### Исходный текст

──────────────────────────────

14 ноября 1953 года. После выступления Аденауэра в бундестаге Гесс и Функ с новой силой принялись убеждать всех, что они серьезно больны. Сегодня Донахью рассказал мне историю, причем в его голосе явно слышалось восхищение:

— Около полудня Функ вернулся от врача. Он сидел в медицинском кабинете и тихо скулил: «Это было ужасно, я чуть не падал от слабости!» Увидев меня, он вскочил на ноги. «Вы здесь? Один? Дайте мне глоток коньяка, Джек! Скорей. Ах, как хорошо». Внезапно мы услышали шаги. Функ тотчас упал на стул и стал причитать умирающим голосом: «Меня окружает тьма. Ужасно, ужасно! Кто-нибудь, помогите мне!» Как только шаги удалились, он торопливо сказал: «Еще один глоток и сигару!» Он с огромным удовольствием попыхивал сигарой, потом с видом знатока стал крутить ее в пальцах. В этот момент снова раздались шаги. «Сигару — в стакан и накройте полотенцем, скорей!» И опять застонал.

Гесс тоже вновь обрел форму. Сразу после речи Аденауэра он полностью лишился памяти. Примерно раз в неделю он просит меня объяснить, кто такой Маленков или кто такой Аденауэр. Когда директор Катхилл сделал ему выговор за то, что он не сложил одеяла как положено, Гесс продемонстрировал свою плохую память, написав на стене камеры: «Сложить одеяла». А еще он увеличил интенсивность своих приступов. Сегодня ночью он стонал несколько часов подряд, выкрикивая снова и снова: «Не могу больше терпеть. Господи, я схожу с ума!» Когда утром я зашел к нему в камеру, он производил впечатление абсолютно нормального человека, однако остался в кровати и подчеркнул свою мысль в драматических и довольно трогательных выражениях:

— Тяжелейший приступ. Мой конец близок. Я жил как мужчина и сумею умереть как мужчина. Кстати, кто такой Аденауэр?

20 ноября 1953 года. Гесс стал относиться ко мне, как к своему лакею, и без всяких «пожалуйста» или «спасибо» приказывает: «Принесите мне метлу!» Даже охранники заметили.

— Этот благородный господин, — несколько дней назад заметил в саду майор Бресар, показывая на меня, — играет с огнем. Приносит Гессу то, приносит ему это. Мы все знаем. Мы бы заняли жесткую позицию, но он портит нам все карты. Этот благородный господин!

──────────────────────────────

### Извлеченные данные
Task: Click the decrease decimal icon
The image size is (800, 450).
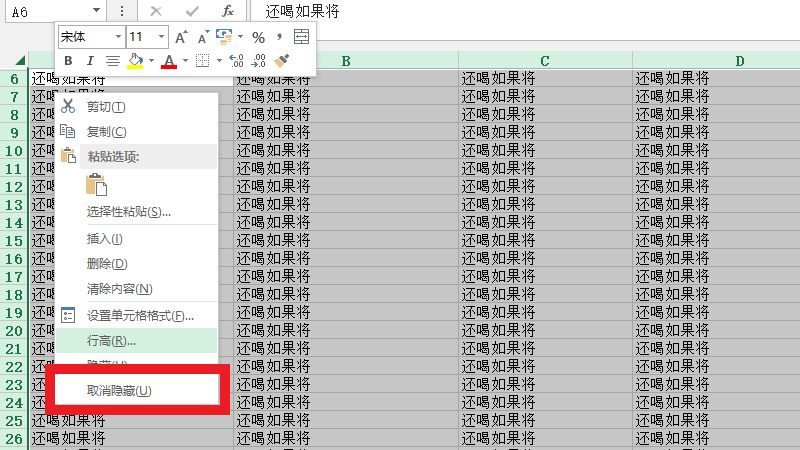Action: [x=258, y=61]
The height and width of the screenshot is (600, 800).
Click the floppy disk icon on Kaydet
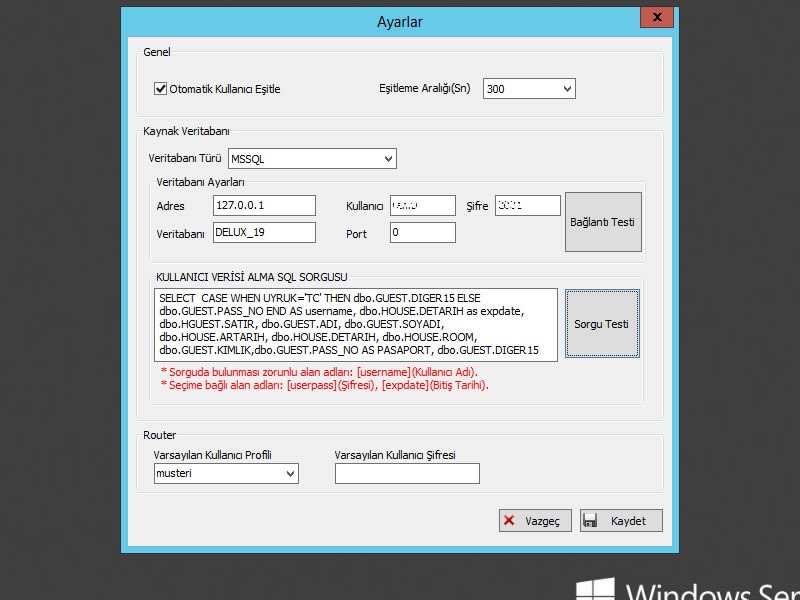(591, 521)
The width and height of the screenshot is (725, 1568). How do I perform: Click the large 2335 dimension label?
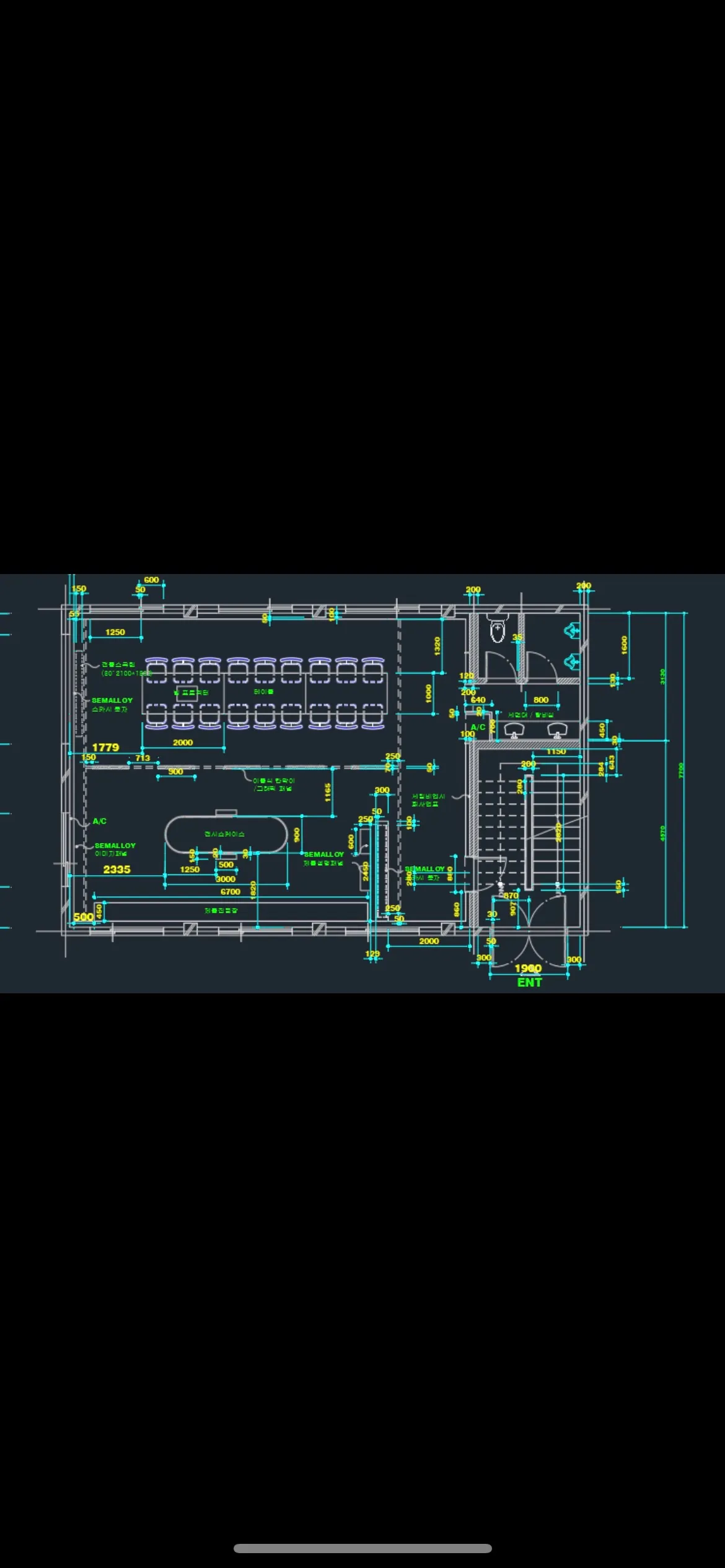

──────────────────────────────

### Что сделать
- 1) Что, согласно тексту о Гессе и Функе, Функ велел сделать с сигарой, когда снова раздались шаги?
- 2) Выпишите все фамилии, которые встречаются в тексте о Гессе и Функе.

### Ответы
- 1) Положить сигару в стакан и накрыть полотенцем.

- 2) Аденауэр, Гесс, Функ, Донахью, Маленков, Катхилл, Бресар.